■ **DOCUMENT PASSAGE**
------------

Join performance in Objectdb

#1
SELECT count(e) FROM Meta e, ImageNet i, Page p
WHERE e.idImage=i.id AND e.idPage=p.id;

So simple a command cause me half an hour and is running now! Each table has about 160K records. What formula can predict the time for such counting?

TIA

#2

Now, after 2 hours, it is still running.

Maybe I used a wrong command?   

#3

According to your query you use IDs instead of references, which is not recommended when using JPA. It seems that a Meta instance holds the IDS of an Image and a Page instances instead of direct references.

A more JPA conventional variant of your query would be:

SELECT count(e) FROM Meta e, ImageNet i, Page p
WHERE e.image=i AND e.page=p

Anyway, this still doesn't justify execution time of hours.

Since you didn't provide a test case (as requested in the posting instructions) it is impossible to see what is exactly the problem. Maybe the id fields in Page and Image are not annotated with @Id or @Index. In that case, executing the JOIN may require iteration over 160,000 x 160,000 x 160,000 tuples.

------------

Can you copy the ObjectDB join performance thread word for word, from start to finish? The data after this point has no connection to the ObjectDB join performance thread.

------------

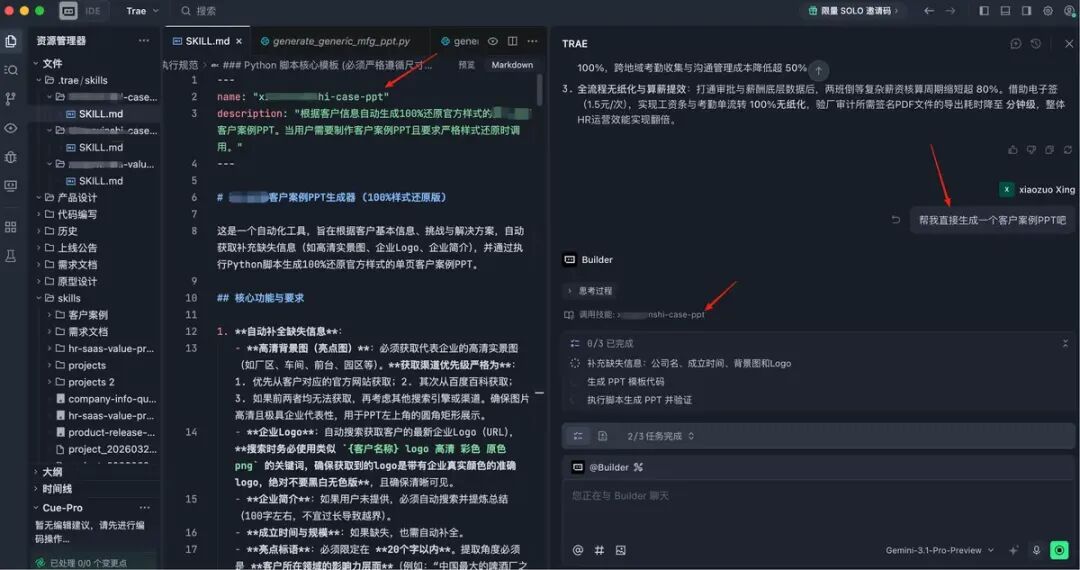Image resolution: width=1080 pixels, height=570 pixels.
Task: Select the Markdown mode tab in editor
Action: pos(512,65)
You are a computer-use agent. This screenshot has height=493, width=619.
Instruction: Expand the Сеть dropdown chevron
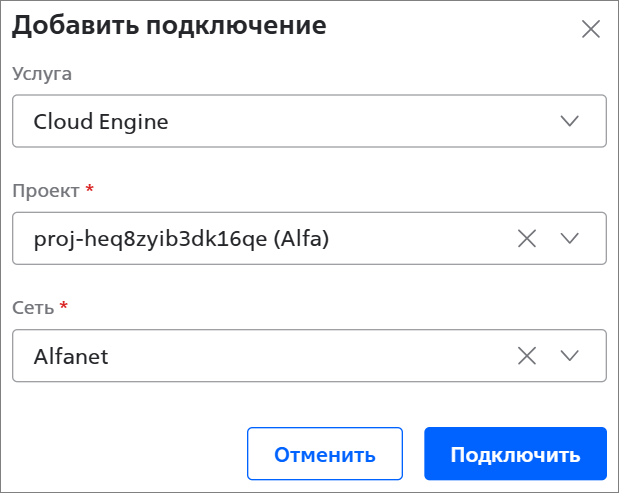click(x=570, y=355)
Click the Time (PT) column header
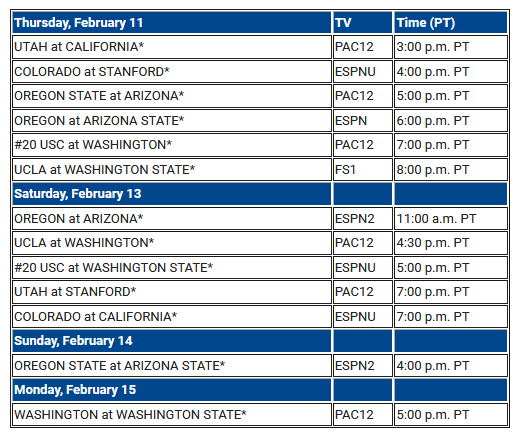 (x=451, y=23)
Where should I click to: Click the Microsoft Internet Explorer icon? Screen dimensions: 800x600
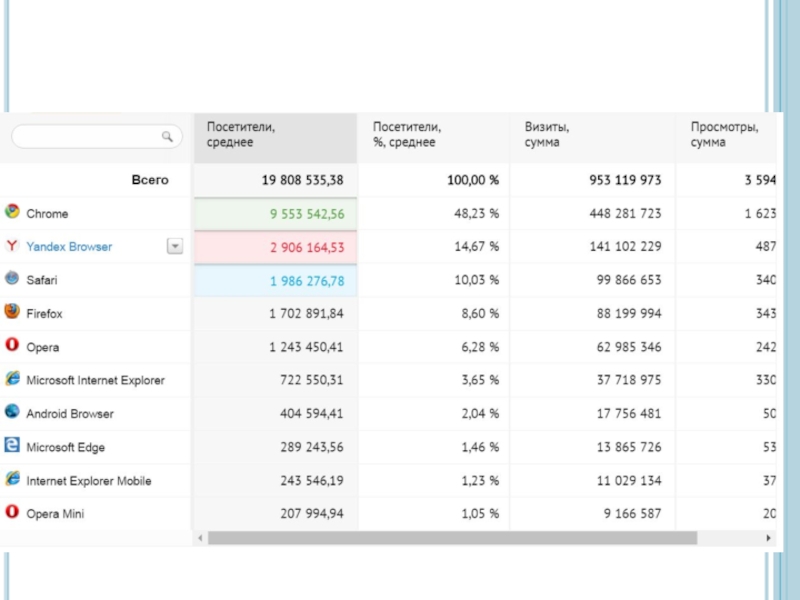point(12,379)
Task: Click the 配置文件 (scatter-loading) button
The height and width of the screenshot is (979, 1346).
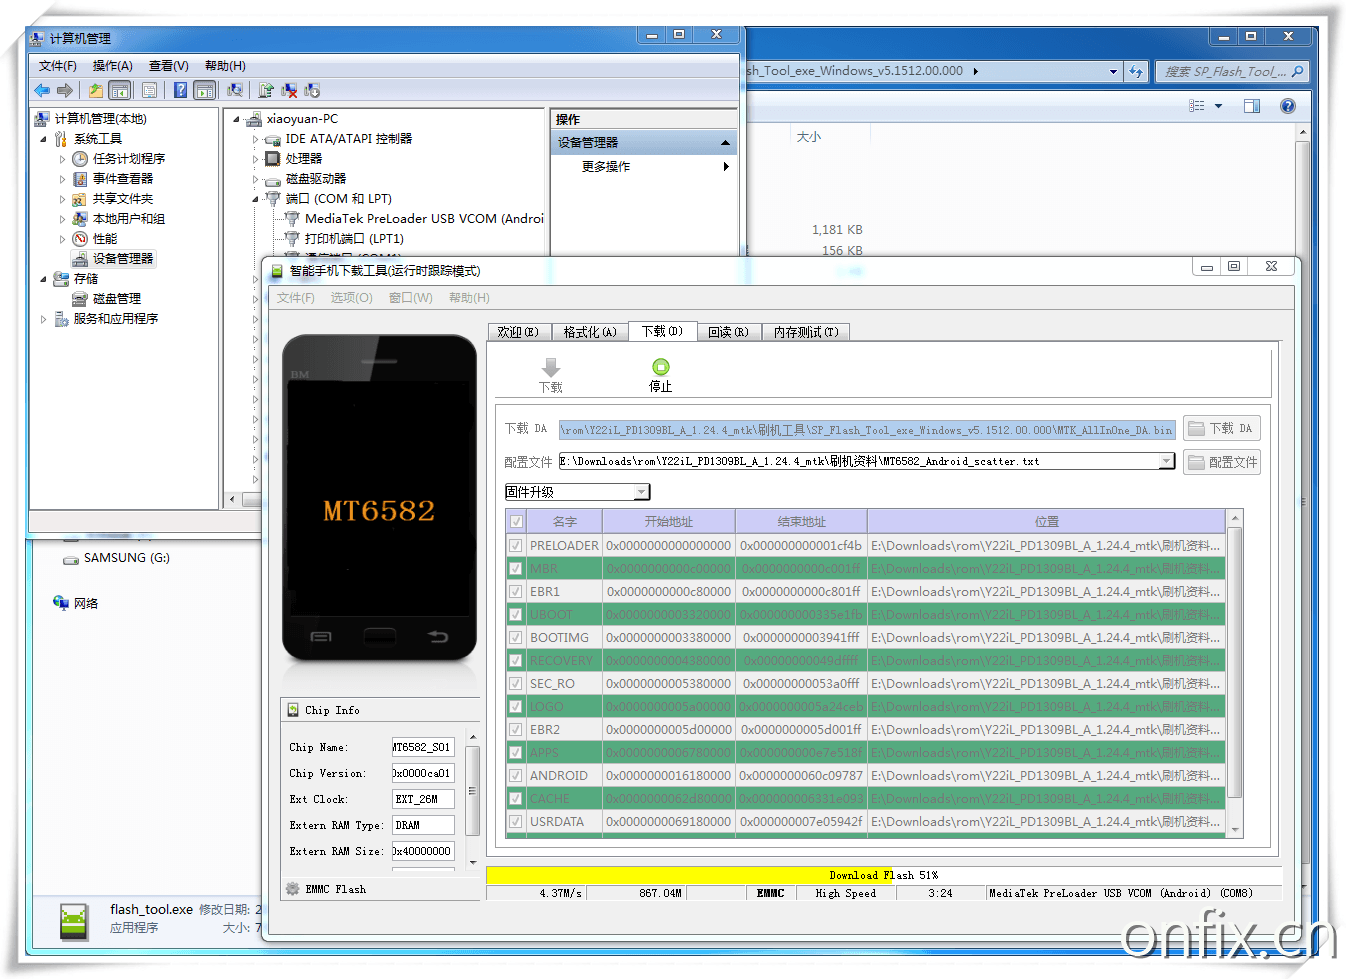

------------

■ **WRITTEN RESPONSE**
Join performance in Objectdb

#1
SELECT count(e) FROM Meta e, ImageNet i, Page p
WHERE e.idImage=i.id AND e.idPage=p.id;

So simple a command cause me half an hour and is running now! Each table has about 160K records. What formula can predict the time for such counting?

TIA

#2

Now, after 2 hours, it is still running.

Maybe I used a wrong command?   

#3

According to your query you use IDs instead of references, which is not recommended when using JPA. It seems that a Meta instance holds the IDS of an Image and a Page instances instead of direct references.

A more JPA conventional variant of your query would be:

SELECT count(e) FROM Meta e, ImageNet i, Page p
WHERE e.image=i AND e.page=p

Anyway, this still doesn't justify execution time of hours.

Since you didn't provide a test case (as requested in the posting instructions) it is impossible to see what is exactly the problem. Maybe the id fields in Page and Image are not annotated with @Id or @Index. In that case, executing the JOIN may require iteration over 160,000 x 160,000 x 160,000 tuples.